[Python-Dev] Speeding up CPython 5-10%

Tue Feb 2 09:15:58 EST 2016

On 2016-02-02 4:28 AM, Victor Stinner wrote:
[..]
> I take a first look at your patch and sorry,

Thanks for the initial code review!

> I'm skeptical about the
> design. I have to play with it a little bit more to check if there is
> no better design.

So far I see two things you are worried about:

1. The cache is attached to the code object vs function/frame.

I think the code object is the perfect place for such a cache.

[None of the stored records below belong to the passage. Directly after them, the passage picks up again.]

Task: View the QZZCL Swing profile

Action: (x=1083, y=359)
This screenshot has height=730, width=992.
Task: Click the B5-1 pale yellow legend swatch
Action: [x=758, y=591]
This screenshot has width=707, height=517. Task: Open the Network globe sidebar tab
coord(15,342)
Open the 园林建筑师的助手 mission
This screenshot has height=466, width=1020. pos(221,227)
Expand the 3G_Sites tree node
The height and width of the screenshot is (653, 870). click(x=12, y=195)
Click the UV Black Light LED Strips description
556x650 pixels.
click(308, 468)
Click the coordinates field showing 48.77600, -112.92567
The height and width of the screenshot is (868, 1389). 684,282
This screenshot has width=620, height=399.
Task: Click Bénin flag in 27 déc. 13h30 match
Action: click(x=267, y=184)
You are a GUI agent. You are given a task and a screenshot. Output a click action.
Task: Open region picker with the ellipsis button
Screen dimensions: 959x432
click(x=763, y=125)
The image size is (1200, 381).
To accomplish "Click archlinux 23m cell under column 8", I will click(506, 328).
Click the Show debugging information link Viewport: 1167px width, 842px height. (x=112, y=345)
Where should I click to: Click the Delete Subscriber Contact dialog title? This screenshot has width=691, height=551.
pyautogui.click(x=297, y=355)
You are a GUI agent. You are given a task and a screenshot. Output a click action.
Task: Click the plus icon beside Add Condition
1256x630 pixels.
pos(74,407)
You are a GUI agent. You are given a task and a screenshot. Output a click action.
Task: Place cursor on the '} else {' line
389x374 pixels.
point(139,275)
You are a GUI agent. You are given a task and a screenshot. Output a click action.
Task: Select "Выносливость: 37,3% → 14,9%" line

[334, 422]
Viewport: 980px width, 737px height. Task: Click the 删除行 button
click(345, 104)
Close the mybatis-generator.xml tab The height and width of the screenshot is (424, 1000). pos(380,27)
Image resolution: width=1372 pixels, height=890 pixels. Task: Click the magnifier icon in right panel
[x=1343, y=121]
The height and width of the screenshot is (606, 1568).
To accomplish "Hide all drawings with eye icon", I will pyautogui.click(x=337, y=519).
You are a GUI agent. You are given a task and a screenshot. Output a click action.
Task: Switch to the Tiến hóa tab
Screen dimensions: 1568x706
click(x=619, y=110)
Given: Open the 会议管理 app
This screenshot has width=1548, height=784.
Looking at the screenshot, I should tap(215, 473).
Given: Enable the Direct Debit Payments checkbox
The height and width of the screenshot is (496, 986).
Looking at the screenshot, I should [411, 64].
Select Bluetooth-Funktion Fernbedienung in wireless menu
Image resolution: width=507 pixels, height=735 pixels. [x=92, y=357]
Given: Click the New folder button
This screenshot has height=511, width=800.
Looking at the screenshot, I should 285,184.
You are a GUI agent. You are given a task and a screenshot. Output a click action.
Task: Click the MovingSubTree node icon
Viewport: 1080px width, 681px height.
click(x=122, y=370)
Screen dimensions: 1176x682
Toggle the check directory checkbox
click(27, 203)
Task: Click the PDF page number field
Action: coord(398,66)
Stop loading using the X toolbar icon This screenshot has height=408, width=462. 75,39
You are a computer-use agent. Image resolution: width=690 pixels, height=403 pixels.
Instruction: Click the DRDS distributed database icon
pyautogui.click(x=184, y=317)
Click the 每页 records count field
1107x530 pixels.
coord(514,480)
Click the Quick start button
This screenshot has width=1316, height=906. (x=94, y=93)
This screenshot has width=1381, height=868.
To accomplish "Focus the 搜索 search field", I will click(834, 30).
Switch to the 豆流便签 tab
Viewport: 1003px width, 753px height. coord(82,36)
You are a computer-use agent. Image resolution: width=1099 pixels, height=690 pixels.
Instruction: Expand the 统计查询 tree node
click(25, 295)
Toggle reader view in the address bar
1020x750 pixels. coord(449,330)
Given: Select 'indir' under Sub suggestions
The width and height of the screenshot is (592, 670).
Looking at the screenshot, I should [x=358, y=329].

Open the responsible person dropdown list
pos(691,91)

The cache must be there (and survive!) "across" the frames.
If you attach it to the function object, you'll have to
re-attach it to a frame object on each PyEval call.
I can't see how that would be better.

2. Two levels of indirection in my cache -- offsets table +
cache table.

In my other email thread "Opcode cache in ceval loop" I
explained that optimizing every code object in the standard
library and unittests adds 5% memory overhead.  Optimizing
only those that are called frequently is less than 1%.

Besides, many functions that you import are never called, or
only called once or twice.  And code objects for modules
and class bodies are called once.

If we don't use an offset table and just allocate a cache
entry for every opcode, then the memory usage will raise
*significantly*.  Right now the overhead of the offset table
is *8 bits* per opcode, the overhead of the cache table is
*32 bytes* per an optimized opcode.  The overhead of
using 1 extra indirection is minimal.

[..]

>
>
> 2016-01-27 19:25 GMT+01:00 Yury Selivanov <yselivanov.ml at gmail.com>:
>> tl;dr The summary is that I have a patch that improves CPython performance
>> up to 5-10% on macro benchmarks.  Benchmarks results on Macbook Pro/Mac OS
>> X, desktop CPU/Linux, server CPU/Linux are available at [1].  There are no
>> slowdowns that I could reproduce consistently.
> That's really impressive, great job Yury :-) Getting non-negligible
> speedup on large macrobenchmarks became really hard in CPython.
> CPython is already well optimized in all corners. It looks like the
> overall Python performance still depends heavily on the performance of
> dictionary and attribute lookups. Even if it was well known, I didn't
> expect up to 10% speedup on *macro* benchmarks.

Thanks!

>
>
>> LOAD_METHOD & CALL_METHOD
>> -------------------------
>>
>> We had a lot of conversations with Victor about his PEP 509, and he sent me
>> a link to his amazing compilation of notes about CPython performance [2].
>> One optimization that he pointed out to me was LOAD/CALL_METHOD opcodes, an
>> idea first originated in PyPy.
>>
>> There is a patch that implements this optimization, it's tracked here: [3].
>> There are some low level details that I explained in the issue, but I'll go
>> over the high level design in this email as well.
> Your cache is stored directly in code objects. Currently, code objects
> are immutable.

Code objects are immutable on the Python level.  My cache
doesn't make any previously immutable field mutable.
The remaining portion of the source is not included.